John McLaren stopped in the lobby of the Doubletree Hotel in Anaheim and couldn’t believe what he saw on TV. One tower of the World Trade Center in New York was ablaze, and soon the other turned into an inferno when an airliner crashed into it.
“What I saw on TV was total chaos,” McLaren said. “It was beyond belief.”
Six years ago today, McLaren was the Mariners’ bench coach enjoying the team’s spectacular 2001 season when baseball became insignificant because of the terrorist attacks on the East Coast.
“I always thought we were so secure here in the United States,” said McLaren, now the Mariners’ manager. “For someone to attack us with our own planes, it was an awful feeling.”
The attacks occurred while the Mariners were in Anaheim preparing to play the second game of a series against the Angels. The season was suspended for a week and, with air space closed in the U.S., the Mariners were stranded in Southern California for several days before their flight to Seattle became one of the first after the attacks.

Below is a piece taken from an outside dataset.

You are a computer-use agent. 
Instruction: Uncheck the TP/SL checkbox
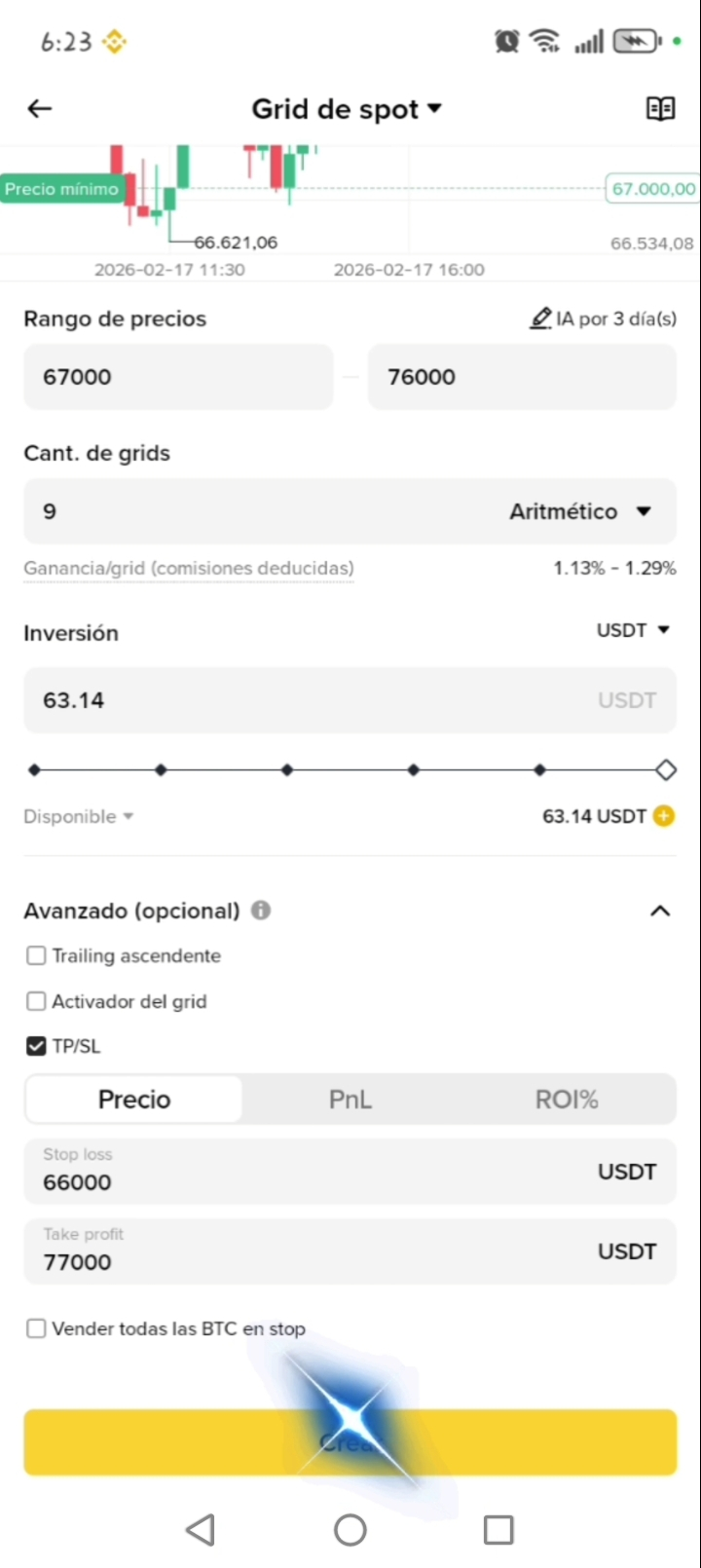click(36, 1046)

Nothing was quite the same, McLaren said, even though the Mariners went on to clinch the American League West Division and tie baseball’s all-time record with 116 victories.

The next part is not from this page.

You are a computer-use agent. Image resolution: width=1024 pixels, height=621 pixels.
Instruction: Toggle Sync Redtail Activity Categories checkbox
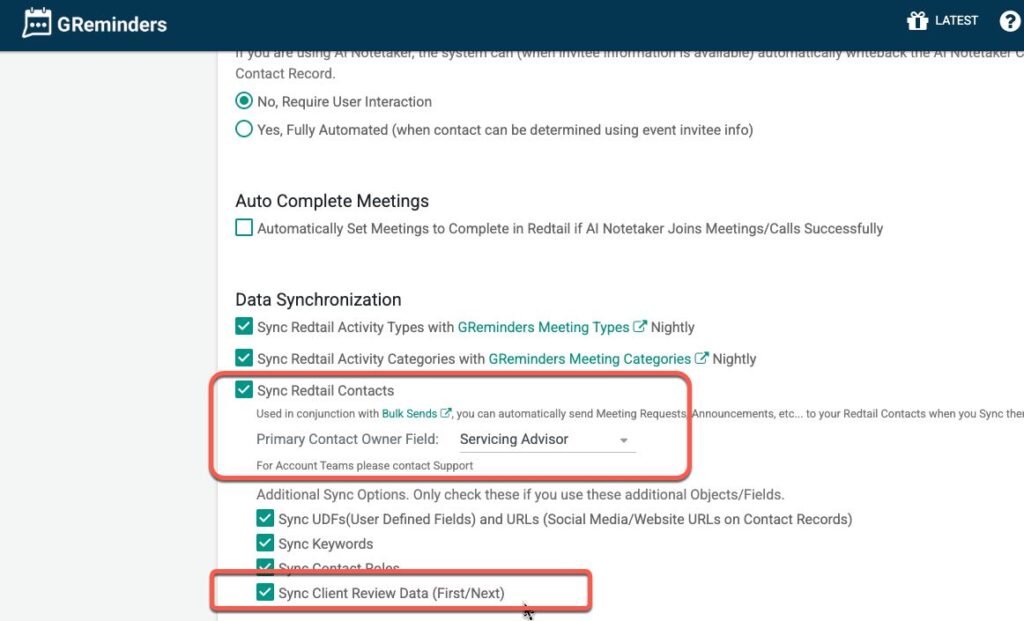[244, 358]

“We came back and worked out here, but it was very strange,” he said. “We never worked out like that at that time of the year. Those were lonely workouts, just us in the ballpark.”
The momentum of the Mariners’ great regular season didn’t carry over to the playoffs. They beat the Indians in the first round of the playoffs but lost in the AL Championship Series when, as McLaren described it, “fate seemed to be with the Yankees.”
During their trip to New York, the Mariners toured Ground Zero and met with families and co-workers of firefighters who died on Sept. 11.
“We went to Ground Zero and, my God, it was like someone slugged you in the stomach,” McLaren said. “It was still smoldering. I’d never smelled anything like that before. It was the smell of death.
“There were memorials and teddy bears and rosaries, and then I looked up and there was the Statue of Liberty. It hit me hard.”
Nothing became as numbing as the team’s trip to the fire station closest to Ground Zero.
“Lou Piniella walked in and those guys all started crying,” McLaren said. “It meant so much to them for Lou to take the time to do that.
“Then at the game that night, the bald eagle flew in from center field to the pitcher’s mound and the Irish Tenor sang the National Anthem and God Bless America. It was powerful.”
Wild card or bust: After a 2-10 road trip shoved them eight games behind the first-place Angels in the division, McLaren essentially conceded the division to the Angels.
The focus now is on the wild card, where the Mariners entered Monday’s game five games behind the Yankees.
“We’ve got such a long way to go to get the Angels, they would have to run into a streak like we hit,” McLaren said. “We still think we have a chance (in the wild card), which we do. We’re on the West Coast the rest of the season and we’re home 14 out of 21 games.
“We put ourselves in this position, but we’re going to come out and play hard every night.”
Of note: First baseman Richie Sexson had his injured left hamstring examined Monday night by team medical director Dr. Edward Khalfayan, and McLaren expected to know today what Sexson’s status would be. … The Mariners have gotten at least 15 hits in 20 games, more than any other major league team this season. The Tigers and Braves have done it 18 times and the Phillies 16. Sunday’s 19-hit performance by the Mariners tied the 1996 team record. … Ichiro Suzuki became the first player in Mariners history to score in each of the first four innings when he did it Sunday at Detroit.